Murder at Camp Delta

A Staff Sergeant’s Pursuit of the Truth about Guantanamo Bay

Joseph Hickman

Simon & Schuster, New York, 2016, 256 pages

Book Review published on: March 10, 2017

Joseph Hickman's compelling book Murder at Camp Delta: A Staff Sergeant's Pursuit of the Truth about Guantanamo Bay is a riveting firsthand account of a lifelong soldier who, while in the throes of deployment, is cast into a moral dilemma that will change his life. Hickman's personal story is his first publication and is remarkably written. The author builds his case throughout the book: the government used the Guantanamo detention facility as an experimentation lab for interrogations.

Hickman claims to have discovered a special access program inside the government that allows for the unusual manner in which the detention facility operated. Hickman, a former Marine, is serving in the National Guard where sergeants are typically a little older with more experience. His break in service accounts for his detention facility experience outside the military; this proves invaluable in the ethical dilemma posed before him at Guantanamo. The story follows him through his train up and deployment. The conditions and experiences that Hickman describes are indeed troublesome to contemplate. Upon redeployment, he describes how he comes to terms with the decision to tell his story. From there, the book is Hickman's journey of telling his story and the discovery of truth. Government agencies stalled him at every turn while he tried to do the right thing.

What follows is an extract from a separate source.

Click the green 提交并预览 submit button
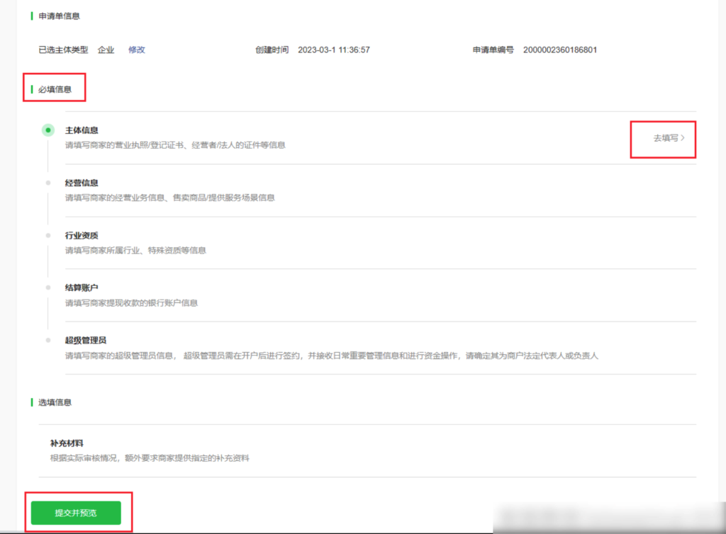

His story is an excellent opportunity for a multitude of professionals to use as a case study in ethics, moral decision making, and resiliency just to name a few. Telling his story is an attempt to hold the U.S. government accountable for their actions in Guantanamo. Hickman takes the moral high ground by writing the book.

Hickman discusses the research work done by the Seton Hall legal students but does not actually provide any of the references to these documents or any of the documents he personally researched in support of writing the second half of the book. A reference section would have provided a more complete and compelling argument for academic professionals to use in an educational setting. A quick Internet search provided a multitude of Seton Hall papers written about the subject, which would have made an easy addition to the book and made it more complete.

His altruistic values gave me the impression of a naive soldier, and this led me to be weary of his story. He was repetitive in his descriptions of some of these events and seemed overly cautious in telling his story. I believe this is due to the amount of resistance he received while trying to do the right thing by telling his story and discovering the truth. Hickman builds a good case for his thesis and ultimately does a good job informing the public and telling his story about how Guantanamo was used as a research facility.